Environmental impact on New Zealand
With about 90% of New Zealand’s electricity being renewable and 67% dependent (wind and solar) on increasingly volatile weather due to global warming, battery storage will play an increasingly critical role in the economy.
The economics of domestic solar storage currently rely on naive estimates of battery lifespan. The technology developed by the Waikato Battery Team will give confident reporting of both charge and remaining life, enabling reliable budgeting and reduction of material waste.
Expected Outcomes
The Waikato Battery Team’s research project is good news for battery manufacturers, those who make and use battery management systems, and those who operate grid-level battery energy storage systems (BESS)s. It will make battery systems more profitable, electric vehicles more trusted, and implant surgeries less frequent. It can also prevent laptops going flat suddenly and cellphone batteries wearing out unexpectedly.
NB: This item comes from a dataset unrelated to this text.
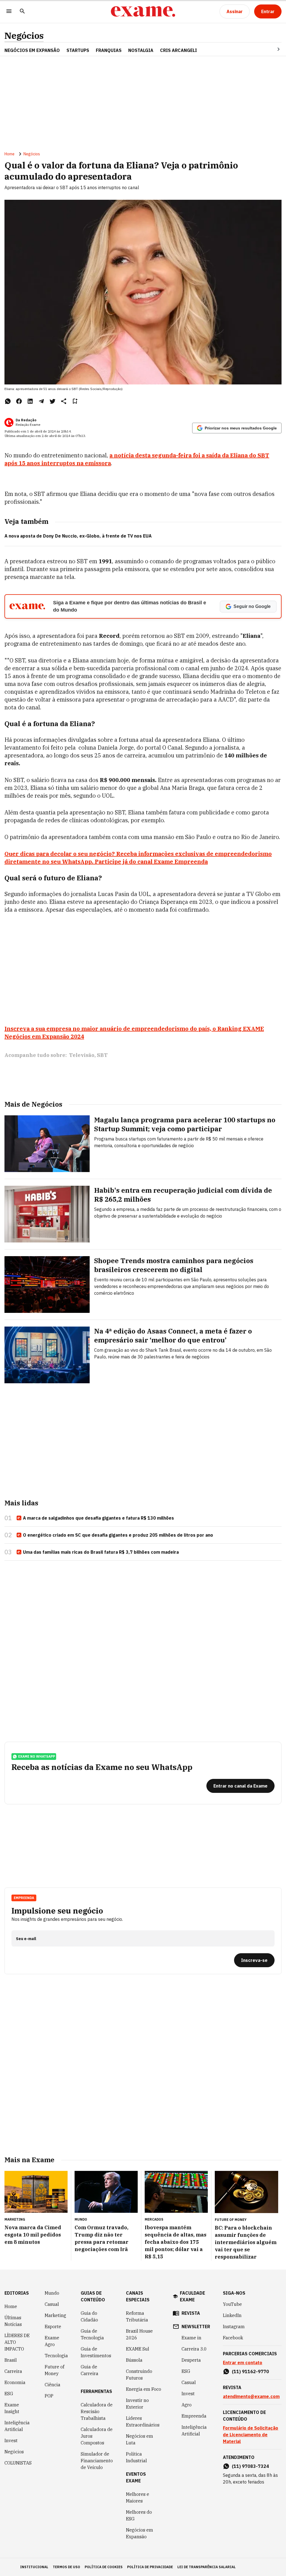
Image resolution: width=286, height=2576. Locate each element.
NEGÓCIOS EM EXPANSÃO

Accurate measurement will optimize battery usage and minimize the environmental impact of battery waste.
The research project will result in:
- A low-cost battery cell measurement system that can make reliable and repeatable electrochemical impedance spectroscopy (EIS) measurements into the microhertz range (i.e., extra-low frequencies over very long timescales). This system would be invaluable to battery manufacturers, quality controllers and researchers in universities and industry.
- Technology to extract SoH from current and voltage measurements. This technology is efficient, needs very little memory, and could be implemented in a low-cost BMS with little or no modification to existing hardware.
- Technology to extract SoC in addition to SoH: particularly valuable for applications where fully charged and discharged states may not be reached for long periods of time and/or for battery chemistries (e.g. LiFePO4) in which voltage barely changes despite large changes in SoC. This technology will be more computationally intensive and is expected to be suitable for larger applications such as EVs and energy storage systems.
Maximizing benefit to New Zealand
The Waikato Battery Team’s s innovative systems can foster high-value export technology via licensing, thus yielding high-value returns to NZ from manufacturers of electric vehicles, solar storage systems, and consumer electronics.
A key factor in maximizing benefit and probability of path-to-market is collaboration with those that have the most financial investment at risk: the battery energy storage system (BESS) used by electrical utilities worldwide that cost between $80 and $250 million each. In New Zealand there is one 35MW BESS, owned by the research team’s collaborative partner NewPower (a subsidiary of WEL Networks). There are five more BESSs in advanced planning or construction, each costing more than $100 million. NewPower states that reducing uncertainties in state of charge SoC and lifetime prediction will be invaluable and will lead to tangible benefits for all BESS stakeholders.
The new technology is expected to have an economic impact with products such as electric vehicles (EVs). NZ imports increasing numbers of full-electric cars (~730/month) worth over NZ$1 billion in 2023.